Society has moved a long way from those days and Fixed Odds Betting Terminals provide the opportunity to gamble a stake of £100 every 20 seconds. They can be highly addictive and are known as the 'crack cocaine' of gambling. These FOBTs are in betting shops across the UK and last year there were an estimated 230,000 sessions in which a user lost over £1,000.
For that reason Parliament has decided to reduce the maximum stake for FOBTs from the current £100 to just £2. There were differences of opinion within the Government about the timing of its implementation and Sports Minister Tracey Crouch resigned when it was proposed to delay the implementation by six months, but in the end she was vindicated when the reduction was brought forward from the autumn of 2019 to the spring.
That is a good start, but FOBTs are only one aspect of the gambling industry and the growth area is undoubtedly online gambling. Bet365 is the largest British provider and it hit the headlines last week with the news that Denise Coates, the multi-billionaire boss of the gambling firm, paid herself a salary of £265m last year.
That works out at £726,000 a day and gives us some idea of the scale of online gambling. Bet365 is just one of the online gambling companies, but it has an annual revenue of £2.9bn, with annual growth of 25%, and an annual profit of £660m with annual growth of 31%.
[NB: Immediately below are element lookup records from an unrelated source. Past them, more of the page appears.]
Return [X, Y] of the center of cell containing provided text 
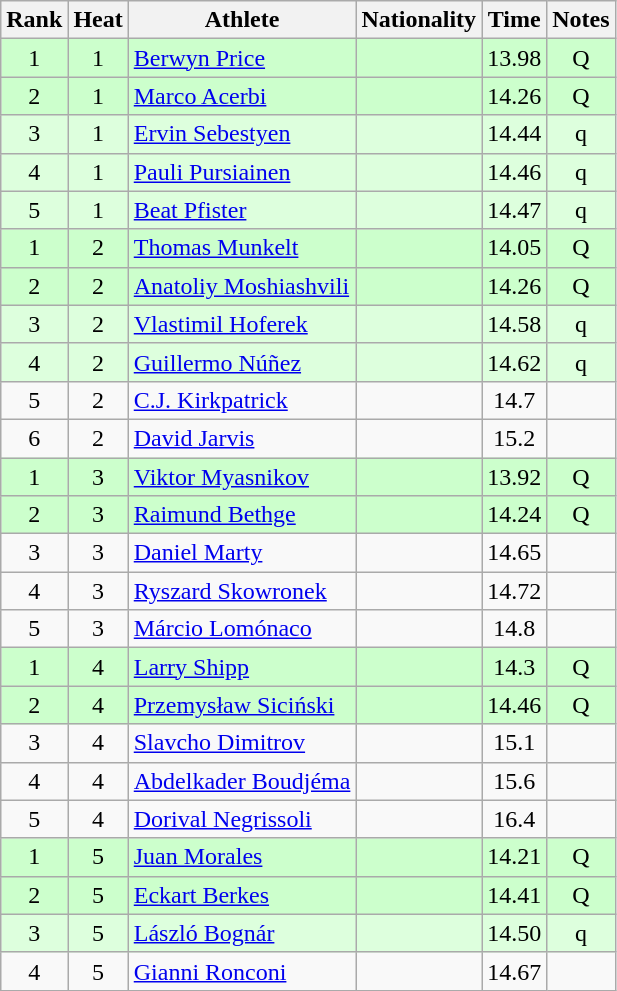
14.21 [514, 857]
14.58 [514, 324]
14.8 [514, 629]
Rank [34, 20]
14.67 [514, 971]
14.47 [514, 210]
Márcio Lomónaco [242, 629]
Abdelkader Boudjéma [242, 781]
Ryszard Skowronek [242, 591]
15.2 [514, 438]
Juan Morales [242, 857]
14.7 [514, 400]
Notes [581, 20]
14.3 [514, 667]
14.65 [514, 553]
Gianni Ronconi [242, 971]
13.98 [514, 58]
David Jarvis [242, 438]
C.J. Kirkpatrick [242, 400]
Viktor Myasnikov [242, 477]
15.6 [514, 781]
László Bognár [242, 933]
16.4 [514, 819]
Heat [98, 20]
Vlastimil Hoferek [242, 324]
15.1 [514, 743]
Larry Shipp [242, 667]
Time [514, 20]
14.72 [514, 591]
Berwyn Price [242, 58]
Beat Pfister [242, 210]
Przemysław Siciński [242, 705]
Eckart Berkes [242, 895]
Ervin Sebestyen [242, 134]
Pauli Pursiainen [242, 172]
Dorival Negrissoli [242, 819]
Anatoliy Moshiashvili [242, 286]
Guillermo Núñez [242, 362]
14.05 [514, 248]
13.92 [514, 477]
14.24 [514, 515]
Thomas Munkelt [242, 248]
Nationality [419, 20]
Raimund Bethge [242, 515]
6 [34, 438]
Daniel Marty [242, 553]
14.50 [514, 933]
Marco Acerbi [242, 96]
Athlete [242, 20]
14.44 [514, 134]
14.41 [514, 895]
14.62 [514, 362]
Slavcho Dimitrov [242, 743]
Much of the growth in the gambling industry can be traced back to the 2005 Gambling Act, which liberalised the gambling laws. One of the changes was that it permitted gambling advertisements on television for the first time and around £200m a year is spent by the gambling industry on television advertising.
The 2005 Gambling Act was introduced by Tony Blair's Labour government, but there has been a change of heart in the Labour Party. Deputy Leader Tom Watson has taken a particular interest in the damage caused by problem gambling and in September he produced a series of proposals to reduce problem gambling.
Labour realise that they got it wrong and Watson's proposals make good sense, including a compulsory levy of 1% on the profits of gambling firms to fund treatment for addicts.
The Church of England has also unveiled plans for a special parliamentary inquiry into the 'social damage' caused by Tony Blair's liberalisation of gambling laws in 2005 and has argued that deregulation has spawned a gambling epidemic.
"It has been a huge experiment," said Bishop Alan Smith. "We are normalising gambling across a whole generation with no understanding of what long-term effect it will have."
It is true that betting companies pay a lot of tax and employ a lot of people, but the question that is now being asked more frequently is whether the cost imposed on society, in terms of debt, depression, despair, deprivation and family breakdown actually outweighs those benefits.
There are around 430,000 problem gamblers in the UK but the number of people affected is far greater than that when we remember all the hidden victims - especially the children and the partners of problem gamblers.
There are wives and partners who have to scrimp and save to put food on the table and there are children who suffer deprivation while their father feeds his gambling addiction. It is also important to remember that online gambling, in the privacy of the home and accessible 24 hours a day, has fuelled a dramatic growth in the number of female problem gamblers.
The evidence is overwhelming and there is now general agreement that something needs to be done to undo the damage caused by ill-conceived and ill-considered legislation in 2005.